Note: This manuscript has been accepted for publication at a conference in 2024 and will be published under the same title. The version in this pre-print will undergo minor edits and thus does not represent the final version of this work. Abstract-- Allostasis proposes that long-term viability of a living system is achieved through anticipatory adjustments of its physiology and behaviour: emphasising physiological and affective stress as an adaptive state of adaptation that minimizes long-term prediction errors. More recently, the active inference framework (AIF) has also sought to explain action and long-term adaptation through the minimization of future errors (free energy), through the learning of statistical contingencies of the world, offering a formalism for allostatic regulation. We suggest that framing prediction errors through the lens of biological hormonal dynamics proposed by allostasis offers a way to integrate these two models together in a biologically-plausible manner. In this paper, we describe our initial work in developing a model that grounds prediction errors (surprisal) into the secretion of a physiological stress hormone (cortisol) acting as an adaptive, allostatic mediator on a homeostatically-controlled physiology.

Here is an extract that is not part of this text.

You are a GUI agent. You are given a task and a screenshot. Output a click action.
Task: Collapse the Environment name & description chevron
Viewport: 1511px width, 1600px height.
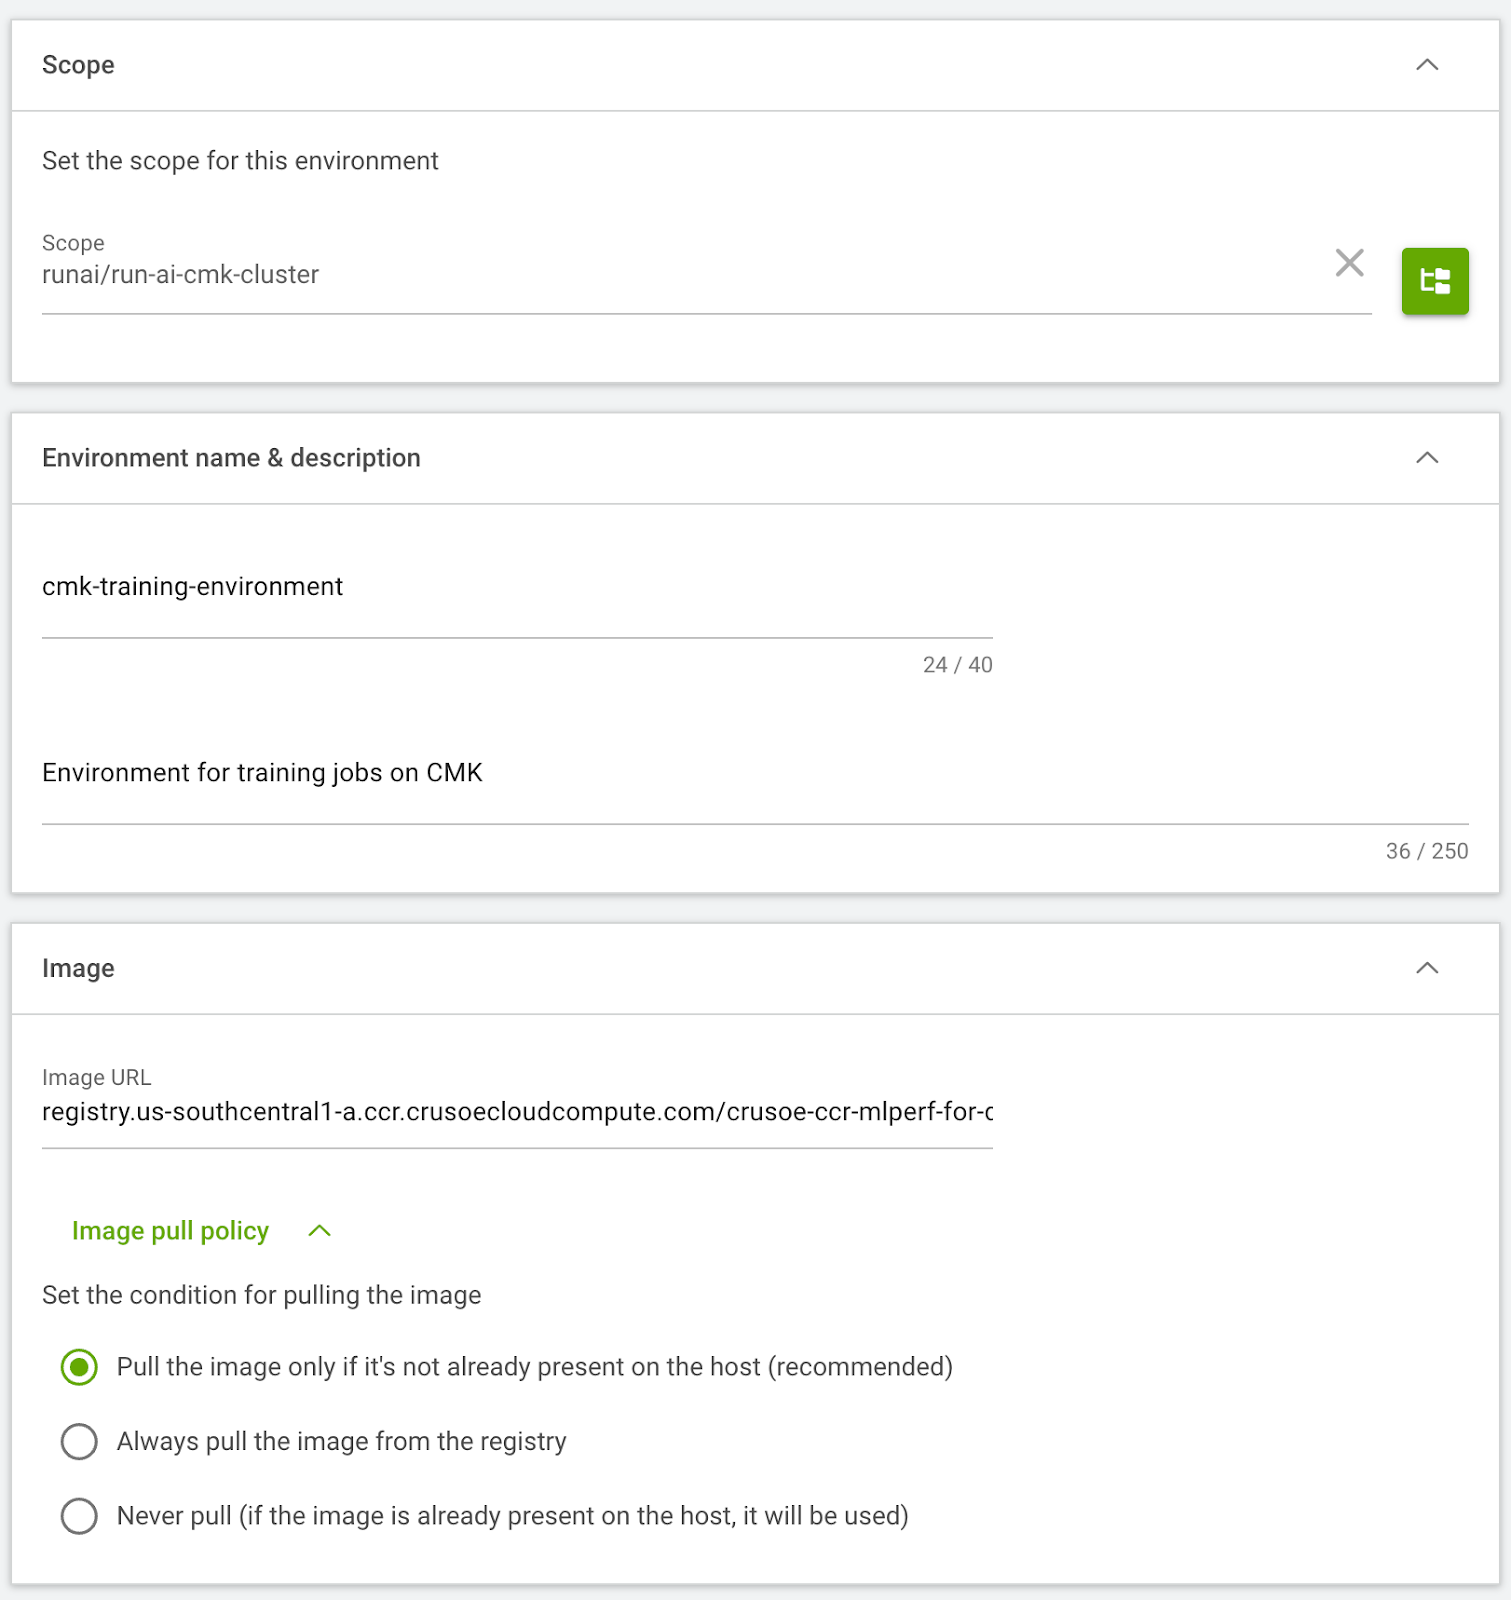coord(1427,458)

We evaluate this using a computational model in simulations using an active inference agent endowed with an artificial physiology, regulated through homeostatic and allostatic control in a stochastic environment. Our results find that allostatic functions of cortisol (stress), secreted as a function of prediction errors, provide adaptive advantages to the agent's longterm physiological regulation. We argue that the coupling of information-theoretic prediction errors to low-level, biological hormonal dynamics of stress can provide a computationally efficient model to long-term regulation for embodied intelligent systems. A. Background In both biological and artificial systems, mechanisms of adaptation are critical to long-term stability and viability in dynamic, unpredictable environments.